Forget all-India product pipeline network plans

Vol 8, PW 26 (06 Apr 05) Midstream & Downstream
     

Reliance and Essar have run out of their initial enthusiasm to crisscross the country with a network of product pipelines.

A well-placed oil ministry source tells this report that no private company has submitted pipeline proposals following the publication of supplementary guidelines for the construction of product pipelines in October last year. Private players seem to have lost interest, reveals a source.

They tell us they have no plans as of now. Reliance and Essar announced plans to lay six and seven pipelines respectively soon after the oil ministry laid down the first set of guidelines to open up the sector in November 2002.

Both companies invited expressions of interest from other companies interested in booking 25% common carrier capacity, in line with ministry guidelines. But neither company received an expression of interest.

Nevertheless, both companies were free to go ahead with their plans but subsequently reined themselves in. Hindustan Petroleum too did not receive any expression of interest for spare capacity in its proposed Mundra to Delhi pipeline.

But HPCL is going ahead and has already submitted the bank guarantee and is completing other legal formalities required by the oil ministrys October 2004 supplementary guidelines.

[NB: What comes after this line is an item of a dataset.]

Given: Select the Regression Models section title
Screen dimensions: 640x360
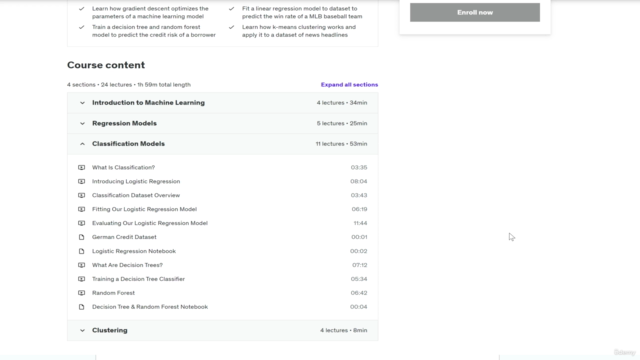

Officials believe Reliance and Essar have developed cold feet because the supplementary guidelines require each of them to submit an irrevocable bank guarantee equal to Rs2 lakh ($4444) per kilometre of pipeline to ensure that the project is completed within 36 months of approval.

The bank guarantee will be returned if the project is completed on schedule. They (private players) accused the government of being too slow in drawing up the guidelines, we are told.

We spent time and effort in drawing up these guidelines and now they are not coming forward.